• Bridgeland, Hall algebras and Donaldson–Thomas invariants is a very nice survey article on some recent developments in this exciting area
• Lecoutre–Sierra, A new family of Poisson algebras and their deformations adds a new family of Artin--Schelter regular algebras in arbitrary dimension to our list of examples. Already in dimension 4 this classification is not finished, but based on Brent Pym's work we at least know what they look like when we place ourselves at $k[x_0,x_1,x_2,x_3]$ and look around. He found a new type of algebra in his classification, and it is this algebra which is now generalised to all dimensions.

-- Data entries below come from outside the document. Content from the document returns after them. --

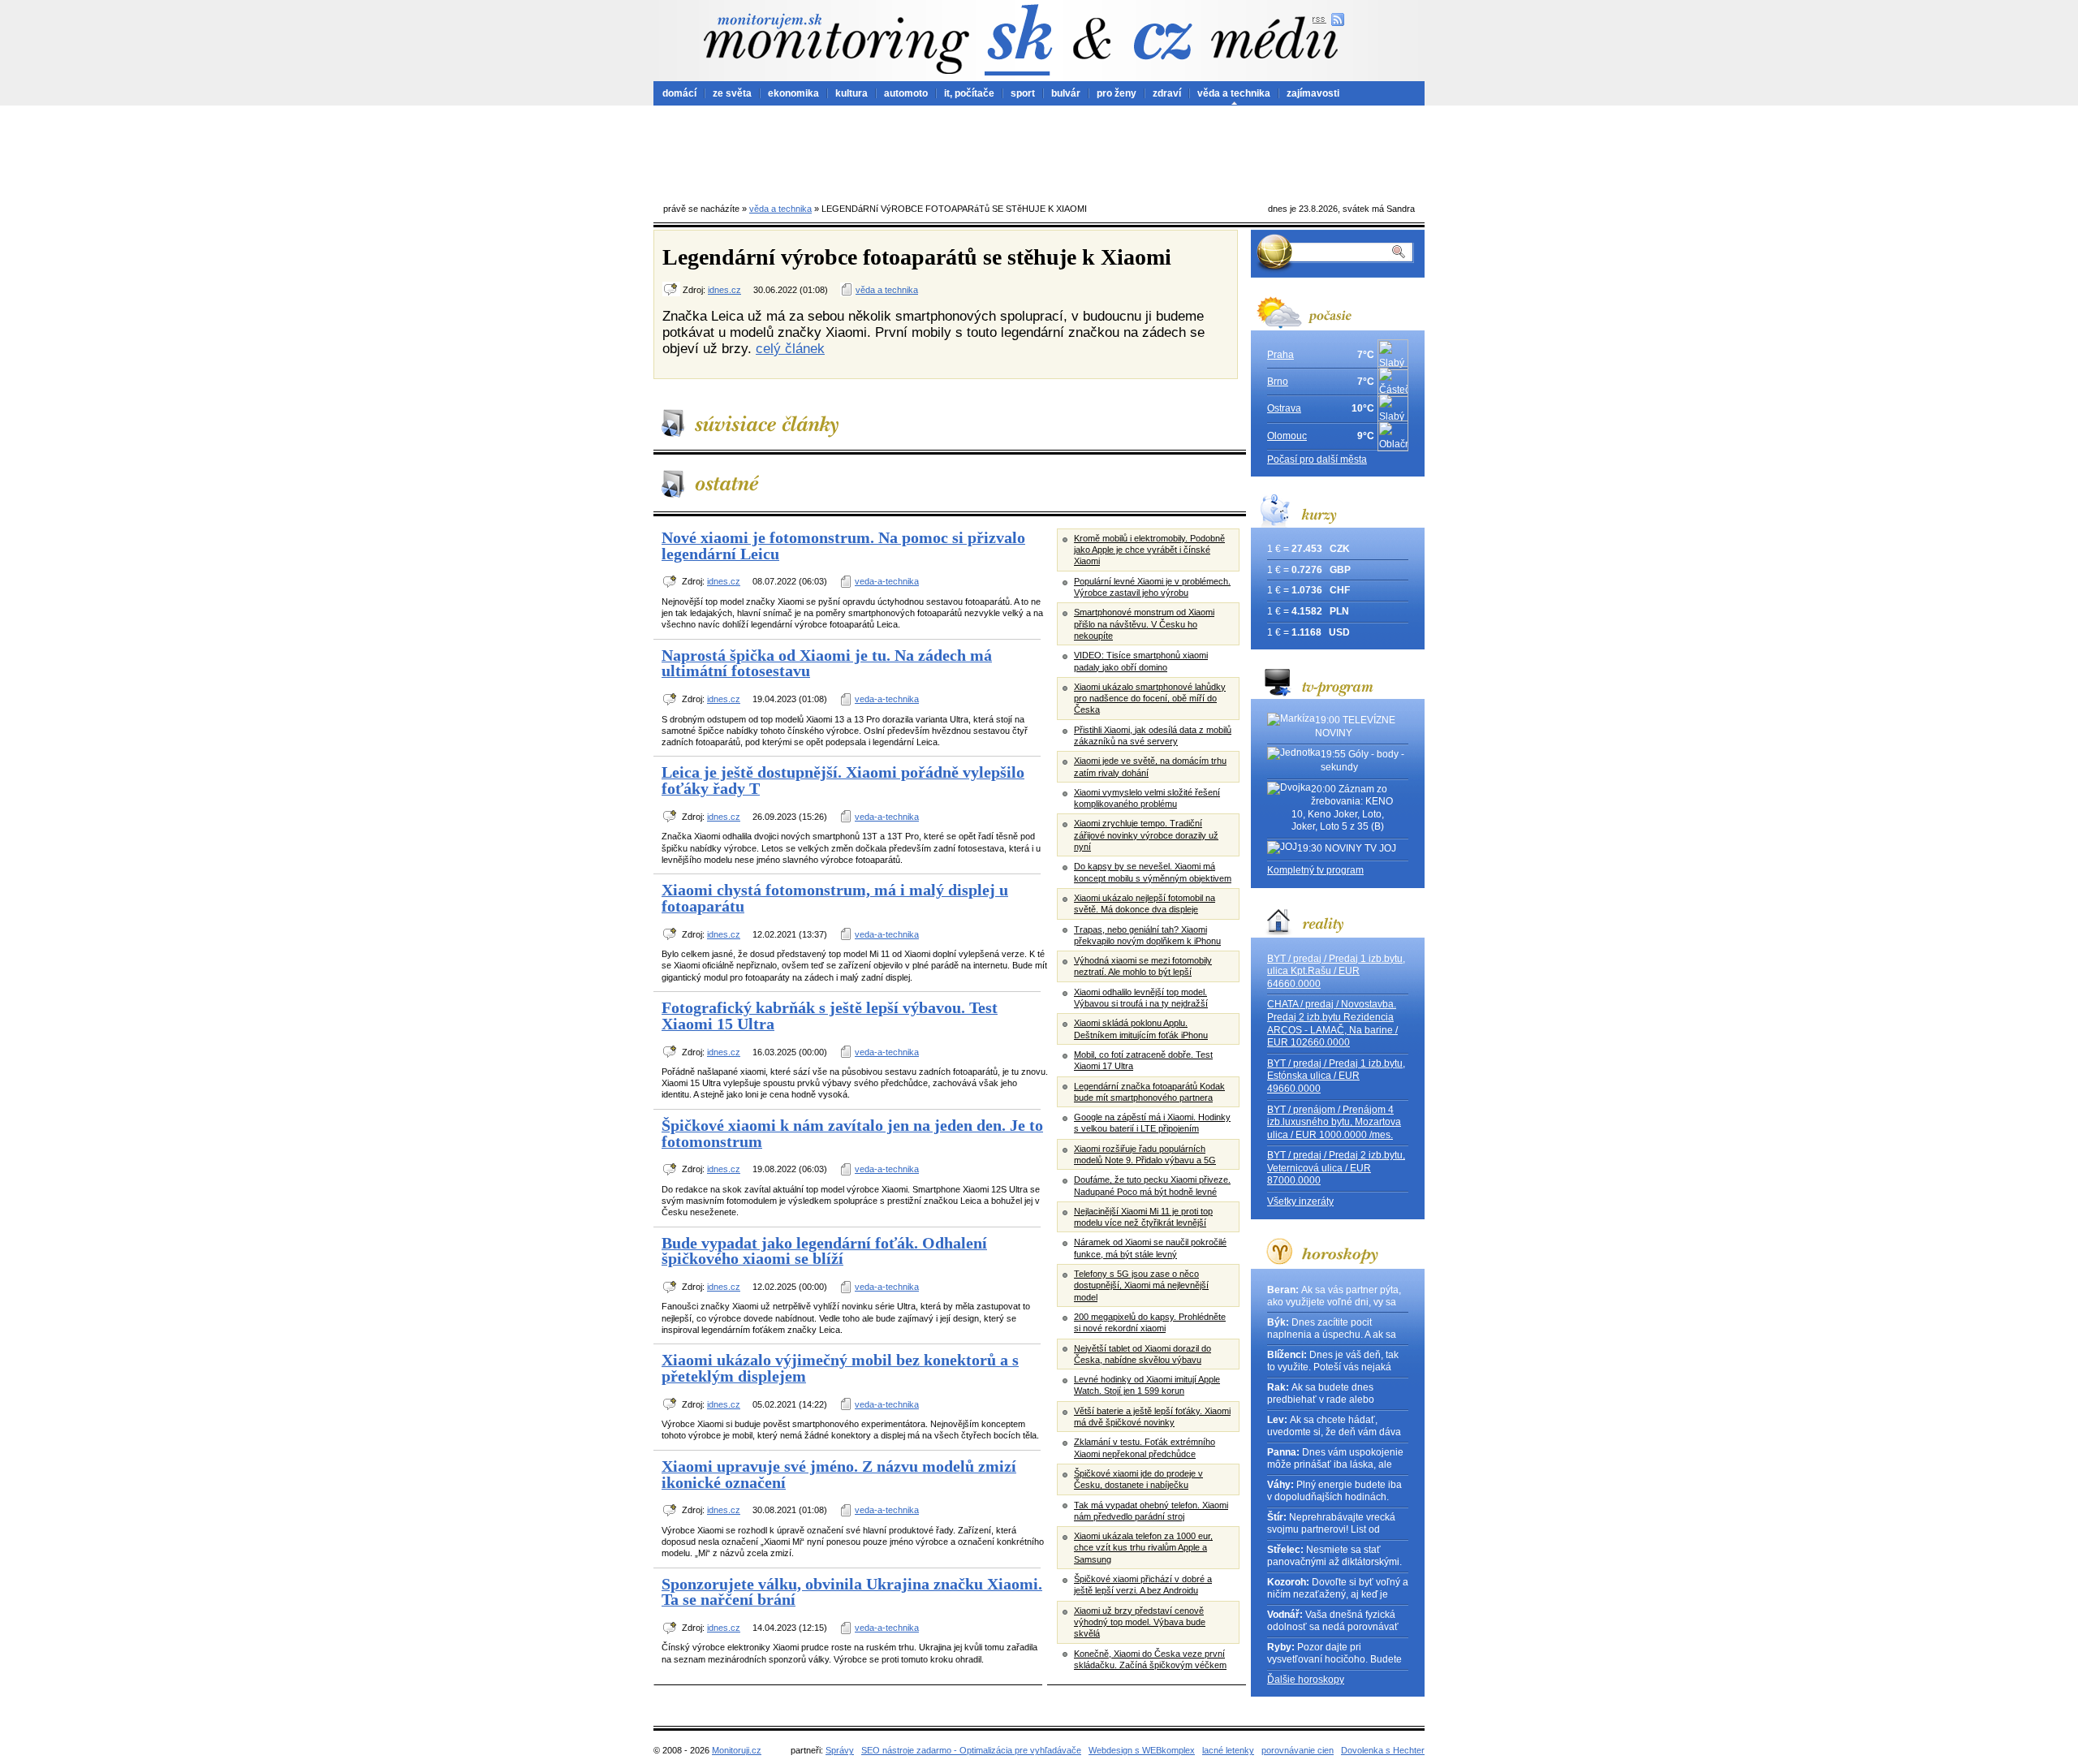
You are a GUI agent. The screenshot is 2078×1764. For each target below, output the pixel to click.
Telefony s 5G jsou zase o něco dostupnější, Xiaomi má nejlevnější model (1141, 1285)
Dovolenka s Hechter (1383, 1750)
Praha (1280, 355)
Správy (840, 1750)
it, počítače (969, 93)
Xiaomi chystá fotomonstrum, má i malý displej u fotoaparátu (835, 898)
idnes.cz (724, 290)
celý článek (790, 348)
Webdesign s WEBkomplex (1142, 1750)
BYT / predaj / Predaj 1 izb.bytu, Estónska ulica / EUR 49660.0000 (1336, 1076)
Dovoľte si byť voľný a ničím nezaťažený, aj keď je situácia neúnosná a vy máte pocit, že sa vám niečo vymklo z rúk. (1337, 1589)
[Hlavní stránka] (836, 43)
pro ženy (1116, 93)
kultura (851, 93)
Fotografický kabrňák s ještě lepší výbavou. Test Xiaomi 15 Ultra (830, 1015)
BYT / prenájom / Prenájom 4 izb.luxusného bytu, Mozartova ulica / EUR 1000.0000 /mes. (1334, 1122)
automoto (906, 93)
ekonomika (793, 93)
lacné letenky (1228, 1750)
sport (1023, 93)
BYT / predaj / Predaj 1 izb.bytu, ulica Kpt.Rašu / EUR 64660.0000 (1336, 971)
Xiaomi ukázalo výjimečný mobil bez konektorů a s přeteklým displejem (840, 1368)
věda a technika (1233, 93)
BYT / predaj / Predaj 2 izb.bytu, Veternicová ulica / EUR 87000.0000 (1336, 1167)
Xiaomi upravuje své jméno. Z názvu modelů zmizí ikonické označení (839, 1474)
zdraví (1167, 93)
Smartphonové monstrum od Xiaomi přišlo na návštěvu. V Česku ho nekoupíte (1144, 623)
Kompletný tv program (1315, 870)
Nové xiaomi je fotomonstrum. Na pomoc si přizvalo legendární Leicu (843, 545)
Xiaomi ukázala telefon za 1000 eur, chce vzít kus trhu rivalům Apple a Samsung (1143, 1547)
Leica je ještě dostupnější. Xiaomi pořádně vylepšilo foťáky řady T (843, 780)
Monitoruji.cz (736, 1750)
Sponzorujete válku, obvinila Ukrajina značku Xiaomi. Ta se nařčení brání (852, 1592)
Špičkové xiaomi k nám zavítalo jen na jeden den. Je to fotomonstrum (852, 1133)
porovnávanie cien (1297, 1750)
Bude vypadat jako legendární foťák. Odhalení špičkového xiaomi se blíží (824, 1251)
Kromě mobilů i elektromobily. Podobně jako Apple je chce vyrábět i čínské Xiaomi (1149, 550)
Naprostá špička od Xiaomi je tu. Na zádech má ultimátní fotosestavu (827, 663)
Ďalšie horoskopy (1305, 1679)
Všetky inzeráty (1300, 1201)
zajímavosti (1313, 93)
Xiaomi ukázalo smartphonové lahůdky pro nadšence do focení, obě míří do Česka (1150, 698)
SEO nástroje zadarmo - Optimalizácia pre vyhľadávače (971, 1750)
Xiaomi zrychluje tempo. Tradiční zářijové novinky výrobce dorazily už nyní (1146, 835)
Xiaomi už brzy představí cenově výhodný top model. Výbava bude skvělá (1139, 1622)
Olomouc (1287, 436)
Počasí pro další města (1317, 459)
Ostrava (1284, 408)
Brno (1277, 381)
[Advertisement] (1039, 150)
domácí (679, 93)
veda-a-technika (887, 581)
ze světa (732, 93)
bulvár (1065, 93)
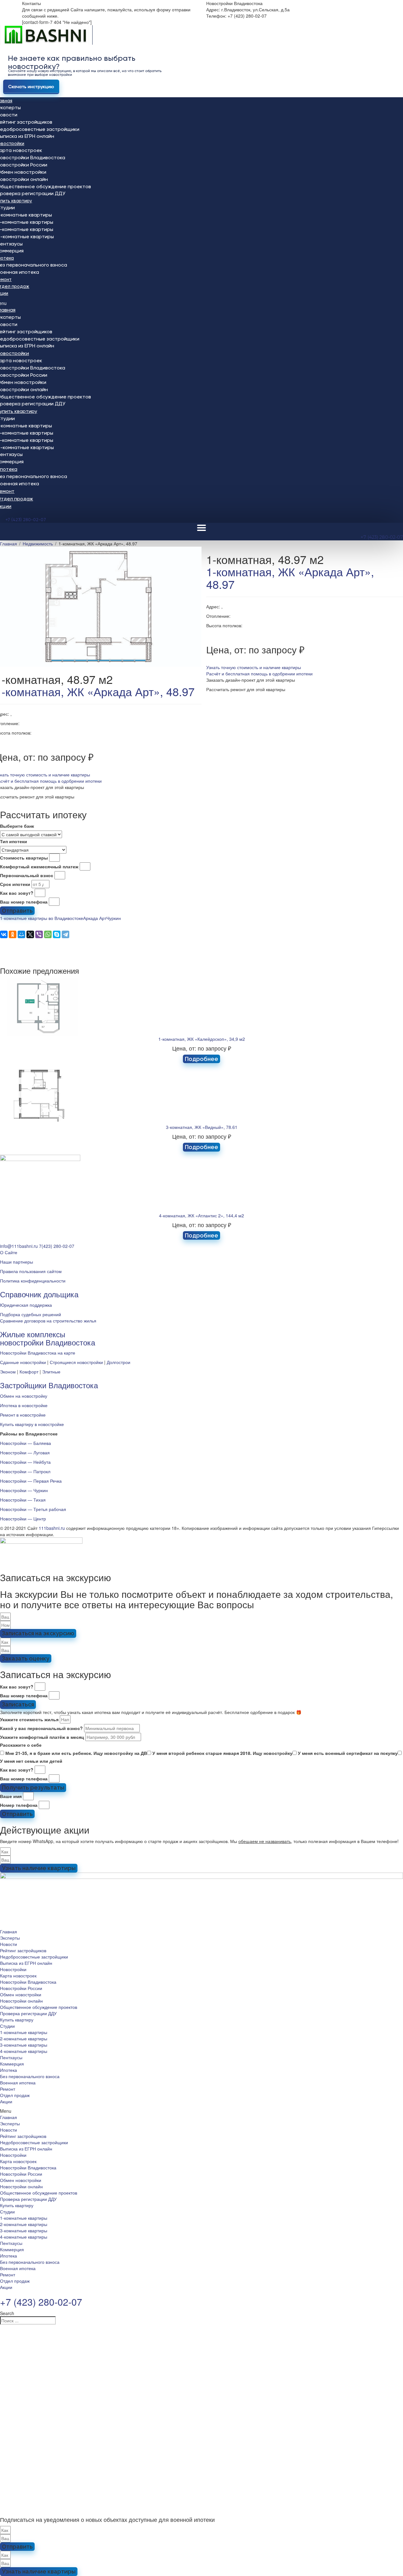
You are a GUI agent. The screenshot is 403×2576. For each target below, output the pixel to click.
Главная (8, 1931)
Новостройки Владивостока (28, 1982)
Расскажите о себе (21, 1745)
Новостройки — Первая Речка (31, 1481)
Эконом (8, 1371)
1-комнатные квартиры (23, 2032)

So I guess we now have skew polynomial algebras, Sklyanin algebras, (variations on) graded Clifford algebras and these Pym--Lecoutre--Sierra algebras which work in all dimensions (and of course central extensions of smaller ones).
• Tabuada, Recent developments on noncommutative motives can be seen as an update on the progress in the last 2 years since the publication of his lecture notes on noncommutative motives. My fascination for these objects is clear if you've read some of my other mathematical blogposts, and this article is a nice starting point for some of the new applications of the theory.
• Madore, La forme élégante du plan projectif complexe is a long and detailed discussion of what can be said about the projective plane if you consider it over the real numbers, the complex numbers, the quaternions and even the octonions, and how this was looked at from a classical point of view involving Lie groups. If you read French it is an interesting read!